Tonight will be an evening of making art. My art table will be put away, paints stashed in their drawers. No canvas will stand on an easel. I will not pull out my drawing pad and pencils. I will not write words in journals or keyboard. Tonight is an evening for working on one of the most important masterpieces in my life. Tonight, my granddaughter comes to stay—her first sleep over with granny. Tonight will be about creating a relationship with her.

Ana is just over 16 months old. The memories she will hold from tonight will be feelings of what we share. She will not be able to say, “Granny, remember when….” Much of her time will be playing with the toys carefully placed around the living room – cars, dolls, books, building blocks, a variety of objects to help her tell me who she is at this place in her life. There are pots and pans in my kitchen for banging or stacking, scarves and other items to dress up in as she seems to like to do. She is becoming her own person and that is the person I want to get to know. I have visited with her before at her own home. This time, she would be coming to my house. I want to be ready for her.

+ + +

From the passage about a granddaughter's first sleepover, copy out word for word the part starting at "Ana is just" and ending at "ready for her.".

+ + +

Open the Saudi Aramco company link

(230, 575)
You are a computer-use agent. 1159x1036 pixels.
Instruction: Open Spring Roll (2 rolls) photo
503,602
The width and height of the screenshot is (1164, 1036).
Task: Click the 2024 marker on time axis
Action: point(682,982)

+ + +

#### SOLUTION FOR THIS PROBLEM:
Ana is just over 16 months old. The memories she will hold from tonight will be feelings of what we share. She will not be able to say, “Granny, remember when….” Much of her time will be playing with the toys carefully placed around the living room – cars, dolls, books, building blocks, a variety of objects to help her tell me who she is at this place in her life. There are pots and pans in my kitchen for banging or stacking, scarves and other items to dress up in as she seems to like to do. She is becoming her own person and that is the person I want to get to know. I have visited with her before at her own home. This time, she would be coming to my house. I want to be ready for her.